PP: Jephthah is a flawed judge because of his ancestry, because of his appointment by the elders rather than a direct call from God, and because of his foolish vow. He makes evident the need for permanent salvation through the coming line of King David. (ESVSB) We can see plenty of evidence today of downward spiral of national and spiritual life around the world. Pray for revival and that God would raise up leaders at all levels that would seek Him with all their heart.

Additional Readings:  Mark 6:45-56; 1 Corinthians 11:17-34; Psalm 87


Read Judges 13-15

TAI: Israel’s downward spiral continues, and Samson is the last of the judges. Note the circumstances surrounding his birth. Any similarities to other biblical characters? (Gen 16:1; 1 Sam 1:2; Luke 1:7) Samson’s exploits fall into two segments (ch 14-15 and ch 16). In this first segment, the Spirit of the Lord “rushed upon him” in three separate occasions. However, Samson also violated two of the three requirements of a Nazarite’s vow. Yet, it is evident that God was using Samson to accomplish His own purposes (14:4), even with Samson’s failures.  What does this reveal about God?

PP:  God’s sovereignty is on full display at the same time Samson is pursuing what seems right in his own eyes (14:3). God’s desire is to judge the Philistines and deliver Israel. Samson’s desire was to please himself. Are you willing to ask God to search your heart and reveal selfish desires that are opposed to His? Are you willing to acknowledge that God is ultimately in control of the affairs in your life?

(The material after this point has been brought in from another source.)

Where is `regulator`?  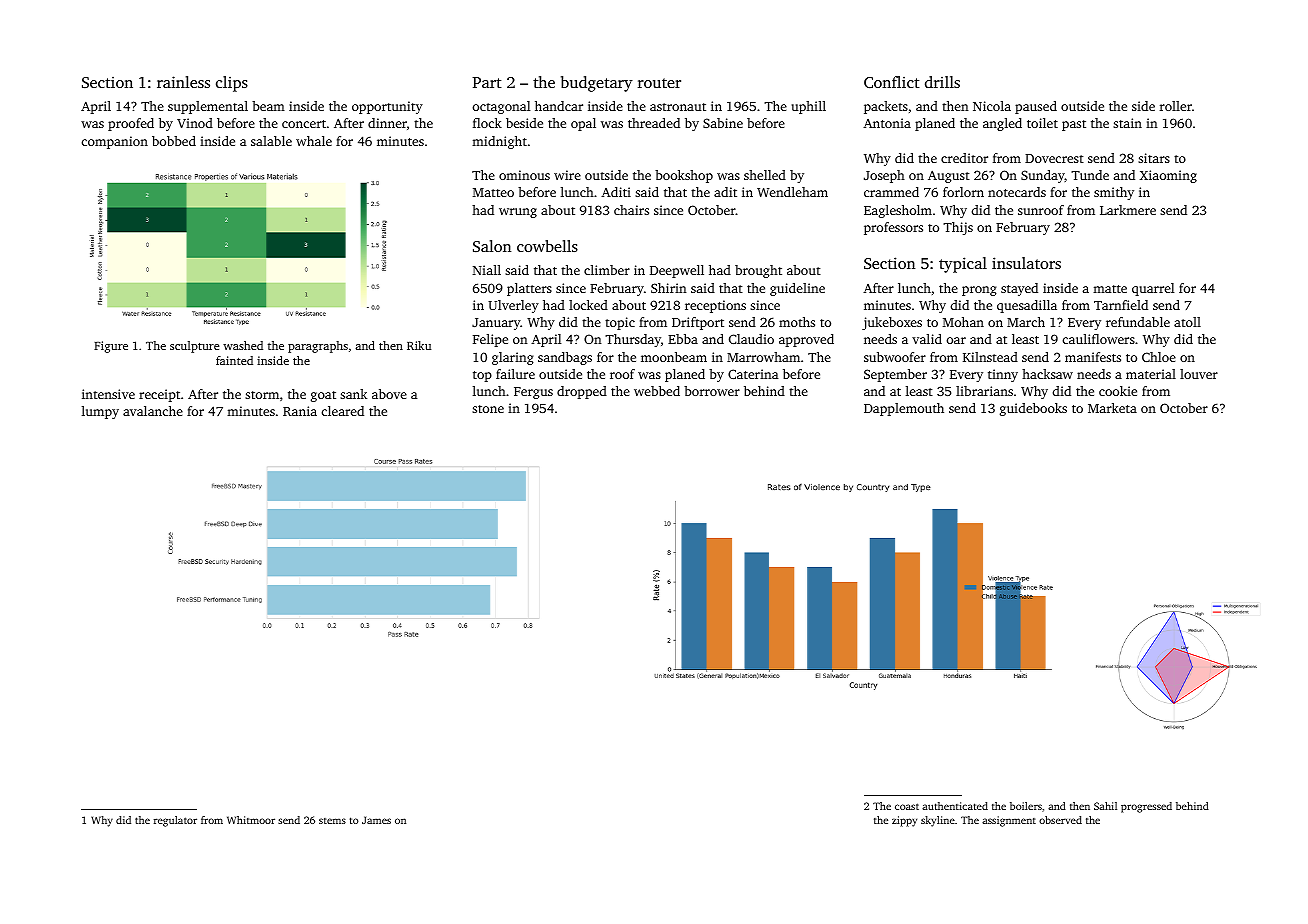
regulator is located at coordinates (175, 821).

Additional Readings: Mark 7:1-23; 1 Corinthians 12:1-13; Psalm 88


Read Hebrews 6

TAI & PP: While the first part of Hebrews 6 continues the theme of MATURITY and the exhortation to grow into maturity in Christ; the last part of the chapter offers the encouragement of the certainty of God’s promise for blessing. What is the “sure and steadfast anchor of the soul”? Pray for Tanner Leuthold, who will be preaching on this passage this Sunday. Ask God to guide Tanner in his study and preparation. Ask God to prepare your heart to hear from Him through this passage and to respond in obedience.